Forms: 3 caudroun, 4 cauderoun, cawdroun, caudren, (gaudroun), 45 cawdrone, -run, 47 caudron, 5 cawdren, -derowne, -durne, -tron, caudryn, calderon, 56 caldrone, 57 cawdron, 6 caud-, cauld-, cautherne, 5 caldron, 6 cauldron. See also CHALDRON. [ME. caud(e)ron, -oun, a. AF. and ONF. caud(e)ron, -oun, corresp. to central OF. chaud(e)ron, Sp. calderon, It. calderone, augmentative of *caldariō, *calderio:L. caldārium hot-bath, of which the pl. caldāria exists in It. caldaja, Pg. caldeira, Sp. caldera, Pr. caudiera, NF. caudiere, F. chaudière kettle. The l is a later insertion of the Renascence, in imitation of Latin, which has gradually been recognised in pronunciation: Sc. has still caudron, cauðron. The spelling cauldron decidedly preponderates in modern use, though the dictionaries from Johnson downward have favored caldron.]
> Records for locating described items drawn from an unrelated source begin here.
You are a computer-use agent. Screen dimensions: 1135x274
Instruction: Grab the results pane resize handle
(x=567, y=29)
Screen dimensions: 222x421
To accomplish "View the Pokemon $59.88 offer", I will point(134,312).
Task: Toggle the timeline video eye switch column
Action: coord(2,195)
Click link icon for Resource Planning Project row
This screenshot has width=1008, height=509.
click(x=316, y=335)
1. A large kettle or boiler.
c. 1300. St. Brandan, 158. Hi soden hem fisch in a caudroun.
c. 1320. Seuyn Sag. (W.), 2460. A gret boiland cauderoun.
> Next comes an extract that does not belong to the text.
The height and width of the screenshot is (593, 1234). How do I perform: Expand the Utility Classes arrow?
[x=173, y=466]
1382. Wyclif, Ecclus. xiii. 3. What shal comune the caudron to the pot?
1387. E. E. Wills (1882), 2. Þe gaudroun in þe kechyn.
1398. Trevisa, Barth. De P. R., XIX. cxxviii. (1495), 933. A caudren is a vessel of kechen.
c. 1425. Voc., in Wr.-Wülcker, 662. Hoc caldarium, caldron.
c. 1440. Anc. Cookery, in Househ. Ord. (1790), 433. Sethe it in a pot or in a cawdron.
c. 1440. Gesta Rom., 381 (Add. MS.). A Cawderowne full of wellyng piche and brymstone.
1535. Coverdale, 1 Sam. ii. 14. The Cauldron, or ketell, or panne, or pot.
1556. Inv., in French, Shaks. Geneal. (1869), 471. In the kitchen ij. cathernes.
1556. Chron. Gr. Friars (1852), 30. Thys yere [1521] was a man soddyne in a cautherne in Smythfelde because he wold a poyssynd dyvers persons.
1605. Shaks., Macb., IV. i. 11. Double, double, toile and trouble, Fire burne, and Cauldron bubble.
1611. Speed, Hist. Gt. Brit., IX. xii. (1632), 686. Fiue hundred Cawdrons made of beasts skins.
1697. Dryden, Virg. Georg., I. 280. Some steep their Seed, and some in Cauldrons boil.
1725. Pope, Odyss., XV. 151. These will the caldron, these the tripod give.
1856. Froude, Hist. Eng., I. 289. For the poisoners of the soul there was the stake, for the poisoners of the body, the boiling cauldron.
1875. B. Taylor, Faust, I. vi. 100. A great caldron, under which a fire is burning.
fig. 1844. Dickens, Mart. Chuz., xvi. 206. Whatever the chance contributions that fell into the slow cauldron of their talk, they made the gruel thick and slab with dollars.
1864. Lowell, Fireside Trav., 193. When the great caldron of war is seething.
2. transf. A natural formation suggesting a cauldron, in shape, or by the agitation of a contained fluid.
[1413. Lydg., Pylgr. Sowle, III. x. (1483), 56. This is cleped the Caudron and the pytte of helle.].
a. 1763. Shenstone, Wks. (1764), I. 23. VESUVIOs horrid cauldrons roar.
1787. Burns, Fall of Fyers. Still thro the gap the struggling river toils, And still, below, the horrid caldron boils.
1845. Darwin, Voy. Nat., xvii. (1852), 375. Deluges of black naked lava, which have flowed over the rims of the great caldrons.
1872. Blackie, Lays Highl., 9. The cauldron of the sea.